Pues ya hace un tiempo que hablando con Lorco me dijo que hacia Kendo y de hace tiempo era una de las Artes Marciales japonesas que quería practicar. En España no está muy difundida y entre mil cosas que hacia nunca ni siquiera miré donde hacerlo.
Pero coño!! estoy en Japón hay que aprovechar a hacer estas cosas que las tengo al alcance de la mano.
Así que unos meses después le llamé y le dije que me apuntaba a una clase de prueba. a ver que tal. Quedamos en la estación de metro cerca del polideportivo y allí que nos fuimos.
Lorco me iba guiando y explicando, los zapatos aquí, la chaqueta fuera para cruzar el tatami, ....
La sala de Kendo era bastante grande y no paraba de entrar gente, yo estaba a la expectativa, era mi primer día e iba analizando todo, estaba un poco nervioso, como un niño que empieza sus actividades extraescolares en otro cole y que no conoce a nadie.
Yo me puse mi chandal i esperaba que Lorco se pusiera su traje de Kendo y explicara a otro chico que no se acordaba bien como ponérselo, y es que tiene tela ponerse todo aquello!!!!
Ya dentro de la sala me doy cuenta que aquello está a petar, no se si estaban todos o no pero allí hay metidos unos 100 tíos. Y es que caigo en la cuenta que estoy a punto de realizar un arte marcial muy popular en Japón y ya me habían advertido que en este tipo de actividades siempre hay muchísima gente (como en todos sitios por estos barrios)
Empezamos! Yo me pongo en fila con los demás, un poco mas para atrás y no llamar la atención y fijarme bien en como funciona todo.
Entonces es cuando viene el Sensei, Minami-sensei, que se ocupa de los que llevamos menos tiempo y empezamos.
Primero ejercicios básicos de desplazamientos, kihon (ejercicios básico) con el shinai (vamos como hacemos en Karate, lo primero es lo básico y hay que machacarlo hasta el infinito y mas allá).
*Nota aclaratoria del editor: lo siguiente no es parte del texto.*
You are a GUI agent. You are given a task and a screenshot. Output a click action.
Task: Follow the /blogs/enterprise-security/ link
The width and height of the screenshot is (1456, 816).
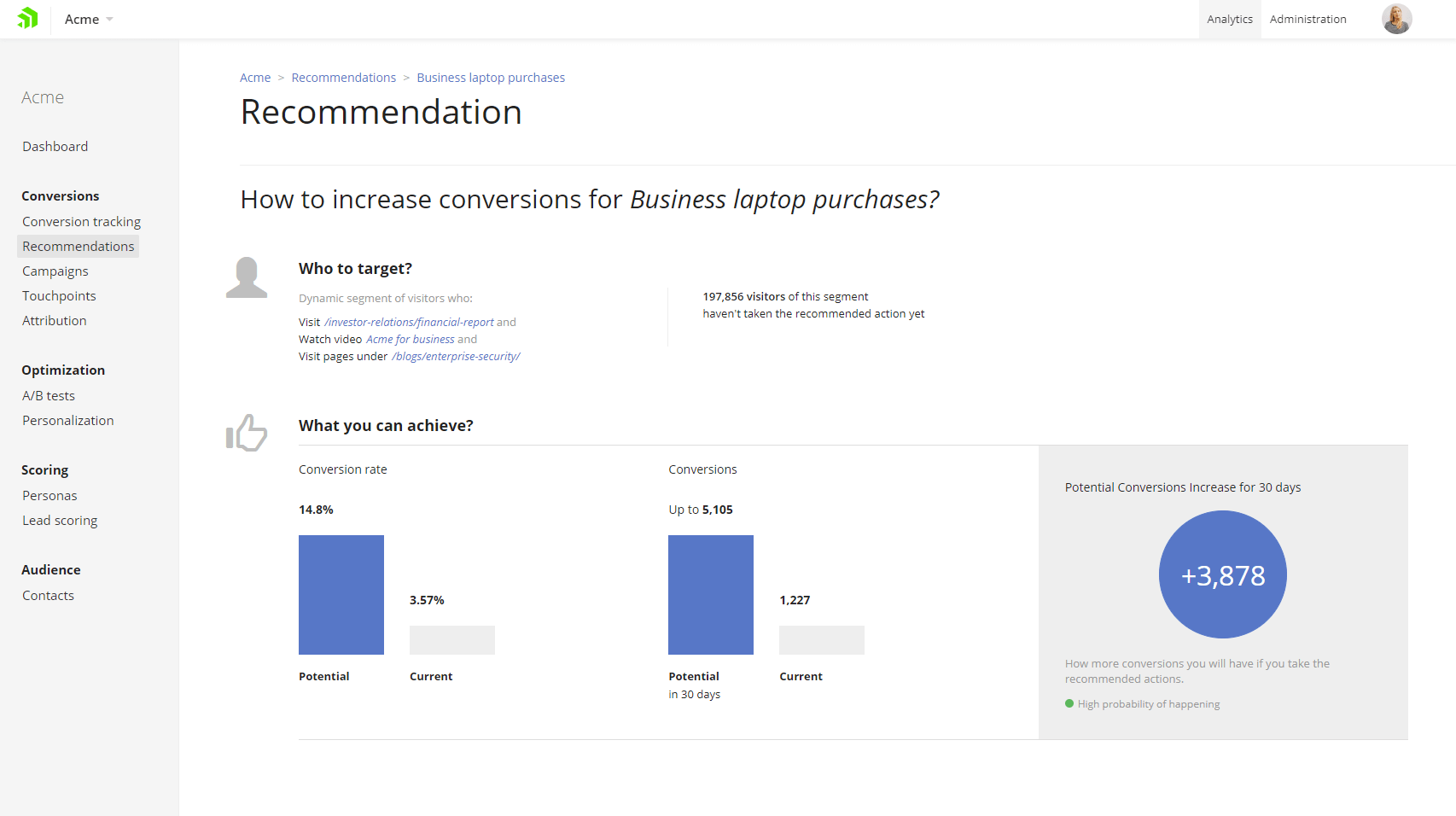point(456,357)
De mientras vamos practicando yo voy oyendo "Plash!! ponk!!" de los mas veteranos cascándose de lo lindo, yo flipando, preguntaba que por mucho casco y protecciones esas castañas duelen si o si, y Lorco "que no duele nada a no ser que te deen en zonas desprotegidas", que normalmente pasa entre novatos (aquí también me acuerdo de las leches descontroladas que pegaba en Karate cuando empezaba...).
Al acabar ellos hicieron un poco de combatillo, cosa que no pude porque no tenia las protecciones y mas que nada porque tampoco tengo ni idea.
La sensación general fue genial, el sensei una persona súper maja y seria, los compañeros gente maja y el Kendo me llamo mucho la atención positivamente.
Ahora a ver como me las apaño con mi jefe para ir al menos una vez a la semana. Y lo que es aun mas importante, a ver como me las apaño para reunir la pasta que que valen las protecciones... pero bueno, eso ya es otra historia.